Planning and Learning

When it comes to AI receiving these inputs, it is important to make the distinction between Planning and Learning. Planning involves scenarios in which all the variables are already known, and the robot just has to work out at what pace it has to move each joint to complete a task such as grabbing an object. Learning on the other hand, involves a more unstructured dynamic environment in which the robot has to anticipate countless different inputs and react accordingly.

Learning can take place via Demonstrations (Physically training their movements through guided practice), Simulations (3D artificial environments), or even by being fed videos or data of a person or another robot performing the task it is hoping to master for itself. The latter of these is a form of Training Data, a set of labeled or annotated datasets that an AI algorithm can use to recognize and learn from. Training Data is increasingly necessary for today’s complex Machine Learning behaviors. For ML algorithms to pick up patterns in data, ML teams need to feed it with a large amount of data.

Accuracy and Abundance

Accuracy and abundance of data are critical. A diet of inaccurate or corrupted data will result in the algorithm not being able to learn correctly, or drawing the wrong conclusions. If your dataset is focused on Chihuahuas, and you input a picture of a blueberry muffin, then you would still get a Chihuahua. This is known as lack of proper data distribution.

Insufficient training data will result in a stilted learning curve that might not ever reach the full potential of how it was designed to perform. Enough data to encompass the majority of imagined scenarios and edge cases alike is critical for true learning to take place.

Hard at Work

Machine Learning is currently being deployed across a wide array of industries and types of applications, including those involving robotics systems. For example, unmanned vehicles are currently assisting the construction industry, deployed across live worksites.
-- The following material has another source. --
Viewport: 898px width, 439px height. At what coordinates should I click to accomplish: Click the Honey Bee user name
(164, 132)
Construction companies use data training platforms such as Superb AI to create and manage datasets that can teach ML models to avoid humans and animals, and to engage in assembling and building.
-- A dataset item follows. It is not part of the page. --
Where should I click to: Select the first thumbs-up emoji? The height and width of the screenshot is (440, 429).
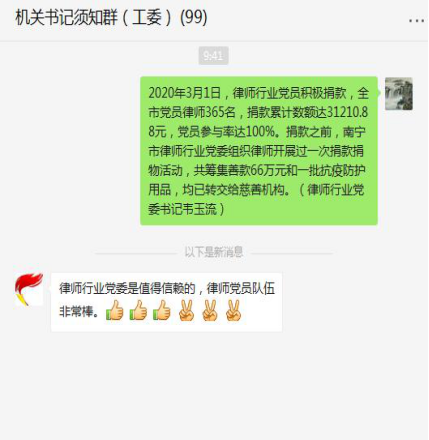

In the medical sector, research labs at renowned international universities deploy training data to help computer vision models to recognize tumors within MRIs and CT Scans. These can eventually be used to not only accurately diagnose and prevent diseases, but also train medical robots for surgery and other life-saving procedures. Even the best doctor in the world has a bad night’s sleep sometimes, which can dull focus the next day. But a properly trained robotic tumor-hunting assistant can at perform peak efficiency every day.

Living Up to the Potential

So what’s at stake here? There’s a tremendous opportunity for training data, Machine Learning, and Artificial Intelligence to help robots to live up to the potential that Reisman imagined all those decades ago. Technology companies employing complex Machine Learning initiatives have a responsibility to educate and create trust within the general public, so that these advancements can be permitted to truly help humanity level up. If the world can deploy well-trained, built and purposed AI, coupled with advanced robotics, then we may very well live to see some of that leisure time that Reisman was so nervous about. I think most people today would agree that we certainly could use it.